=== Begin Enclosure ===

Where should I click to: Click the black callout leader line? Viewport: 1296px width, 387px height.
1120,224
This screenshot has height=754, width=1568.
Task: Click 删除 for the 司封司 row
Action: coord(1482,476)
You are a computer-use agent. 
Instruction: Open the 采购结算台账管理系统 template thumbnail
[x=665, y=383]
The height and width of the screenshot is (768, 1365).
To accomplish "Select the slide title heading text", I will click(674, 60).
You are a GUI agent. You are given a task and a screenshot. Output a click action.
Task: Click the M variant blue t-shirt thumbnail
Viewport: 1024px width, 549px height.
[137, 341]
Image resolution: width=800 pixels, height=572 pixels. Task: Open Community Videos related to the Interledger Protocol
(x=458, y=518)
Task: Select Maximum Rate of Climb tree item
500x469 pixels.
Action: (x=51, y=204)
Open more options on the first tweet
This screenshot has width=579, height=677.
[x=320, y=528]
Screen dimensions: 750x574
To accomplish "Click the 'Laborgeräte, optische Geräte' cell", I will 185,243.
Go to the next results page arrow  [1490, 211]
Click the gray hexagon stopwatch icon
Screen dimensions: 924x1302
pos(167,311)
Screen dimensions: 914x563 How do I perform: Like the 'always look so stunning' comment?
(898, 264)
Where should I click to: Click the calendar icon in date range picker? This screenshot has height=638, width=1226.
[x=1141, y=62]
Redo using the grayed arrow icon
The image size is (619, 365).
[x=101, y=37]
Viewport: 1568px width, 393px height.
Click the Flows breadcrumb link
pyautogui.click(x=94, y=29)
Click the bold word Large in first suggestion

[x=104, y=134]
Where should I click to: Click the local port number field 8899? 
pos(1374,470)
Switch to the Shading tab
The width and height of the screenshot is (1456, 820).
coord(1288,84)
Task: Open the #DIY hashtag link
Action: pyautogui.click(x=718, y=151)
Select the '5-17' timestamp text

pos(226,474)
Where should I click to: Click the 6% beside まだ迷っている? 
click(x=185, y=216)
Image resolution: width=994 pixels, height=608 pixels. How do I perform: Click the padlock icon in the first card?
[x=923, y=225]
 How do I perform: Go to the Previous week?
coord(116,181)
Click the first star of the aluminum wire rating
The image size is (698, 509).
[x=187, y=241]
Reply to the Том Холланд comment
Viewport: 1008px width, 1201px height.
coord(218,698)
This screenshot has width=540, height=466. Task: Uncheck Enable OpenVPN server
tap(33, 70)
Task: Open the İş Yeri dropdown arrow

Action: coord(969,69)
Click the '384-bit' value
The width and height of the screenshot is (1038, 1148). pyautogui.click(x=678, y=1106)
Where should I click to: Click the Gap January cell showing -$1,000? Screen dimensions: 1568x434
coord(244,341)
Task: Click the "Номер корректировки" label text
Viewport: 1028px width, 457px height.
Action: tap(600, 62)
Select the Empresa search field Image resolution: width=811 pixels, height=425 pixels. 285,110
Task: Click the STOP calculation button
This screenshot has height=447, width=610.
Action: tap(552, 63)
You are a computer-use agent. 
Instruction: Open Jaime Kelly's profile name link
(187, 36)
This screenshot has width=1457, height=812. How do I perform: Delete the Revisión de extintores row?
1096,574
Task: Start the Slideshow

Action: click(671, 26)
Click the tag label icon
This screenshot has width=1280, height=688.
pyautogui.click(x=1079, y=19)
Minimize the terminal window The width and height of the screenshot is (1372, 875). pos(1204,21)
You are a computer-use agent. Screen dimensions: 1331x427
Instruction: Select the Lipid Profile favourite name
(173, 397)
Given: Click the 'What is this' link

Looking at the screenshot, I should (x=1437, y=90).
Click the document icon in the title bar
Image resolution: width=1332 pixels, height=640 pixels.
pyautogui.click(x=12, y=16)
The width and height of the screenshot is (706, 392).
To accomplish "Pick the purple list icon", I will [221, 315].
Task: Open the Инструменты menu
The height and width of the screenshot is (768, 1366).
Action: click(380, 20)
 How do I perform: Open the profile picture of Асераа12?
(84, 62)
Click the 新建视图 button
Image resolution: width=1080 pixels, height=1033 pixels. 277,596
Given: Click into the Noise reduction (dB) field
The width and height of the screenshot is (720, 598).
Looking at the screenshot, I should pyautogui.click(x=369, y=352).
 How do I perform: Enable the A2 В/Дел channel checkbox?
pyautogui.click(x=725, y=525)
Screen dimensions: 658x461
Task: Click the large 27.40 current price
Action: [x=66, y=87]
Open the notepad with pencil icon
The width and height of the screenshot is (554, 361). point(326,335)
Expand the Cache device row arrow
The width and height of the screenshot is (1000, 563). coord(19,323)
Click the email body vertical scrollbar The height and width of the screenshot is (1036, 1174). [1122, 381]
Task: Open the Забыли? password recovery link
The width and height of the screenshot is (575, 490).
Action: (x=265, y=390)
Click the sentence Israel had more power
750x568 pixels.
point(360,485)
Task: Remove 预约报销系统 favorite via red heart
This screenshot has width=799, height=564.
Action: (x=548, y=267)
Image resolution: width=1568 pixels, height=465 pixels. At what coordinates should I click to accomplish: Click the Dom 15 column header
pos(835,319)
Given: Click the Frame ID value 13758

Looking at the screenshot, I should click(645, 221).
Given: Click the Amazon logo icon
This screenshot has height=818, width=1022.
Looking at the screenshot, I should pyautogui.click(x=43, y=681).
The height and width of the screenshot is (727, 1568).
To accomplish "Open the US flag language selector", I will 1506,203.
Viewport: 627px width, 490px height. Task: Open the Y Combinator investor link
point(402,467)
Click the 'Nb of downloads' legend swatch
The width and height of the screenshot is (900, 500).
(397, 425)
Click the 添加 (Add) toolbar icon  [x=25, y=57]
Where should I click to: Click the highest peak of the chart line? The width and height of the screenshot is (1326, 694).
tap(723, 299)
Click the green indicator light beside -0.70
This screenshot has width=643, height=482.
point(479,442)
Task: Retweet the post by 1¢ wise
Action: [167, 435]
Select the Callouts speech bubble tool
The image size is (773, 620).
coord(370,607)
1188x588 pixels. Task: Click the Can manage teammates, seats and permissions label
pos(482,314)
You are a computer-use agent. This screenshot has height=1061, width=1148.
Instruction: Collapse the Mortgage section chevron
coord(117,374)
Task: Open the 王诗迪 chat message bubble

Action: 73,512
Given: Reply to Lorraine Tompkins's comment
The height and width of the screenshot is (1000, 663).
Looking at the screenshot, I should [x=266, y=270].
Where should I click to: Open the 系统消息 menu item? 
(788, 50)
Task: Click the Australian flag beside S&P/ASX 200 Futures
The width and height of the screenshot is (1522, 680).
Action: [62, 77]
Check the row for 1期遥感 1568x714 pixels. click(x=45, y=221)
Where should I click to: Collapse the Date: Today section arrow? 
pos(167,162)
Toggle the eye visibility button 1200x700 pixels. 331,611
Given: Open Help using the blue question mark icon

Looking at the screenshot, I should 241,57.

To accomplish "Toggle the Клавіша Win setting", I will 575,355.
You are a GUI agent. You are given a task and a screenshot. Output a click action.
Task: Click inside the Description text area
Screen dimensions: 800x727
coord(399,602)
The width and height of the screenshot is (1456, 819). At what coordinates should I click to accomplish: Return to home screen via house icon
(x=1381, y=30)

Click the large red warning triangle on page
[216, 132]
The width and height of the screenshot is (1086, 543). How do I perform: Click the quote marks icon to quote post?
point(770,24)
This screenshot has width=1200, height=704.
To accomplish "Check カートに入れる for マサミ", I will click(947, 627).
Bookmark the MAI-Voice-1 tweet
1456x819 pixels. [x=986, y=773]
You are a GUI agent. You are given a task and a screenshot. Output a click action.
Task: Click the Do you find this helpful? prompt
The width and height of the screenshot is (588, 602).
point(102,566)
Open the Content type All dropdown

=== End Enclosure ===

* _What is being asked_
Lines that contain "computer" should be pulled from the entries above and reported.

* _Reply_
You are a computer-use agent. 
You are a computer-use agent. 
You are a computer-use agent. Screen dimensions: 1331x427
You are a computer-use agent. This screenshot has height=1061, width=1148.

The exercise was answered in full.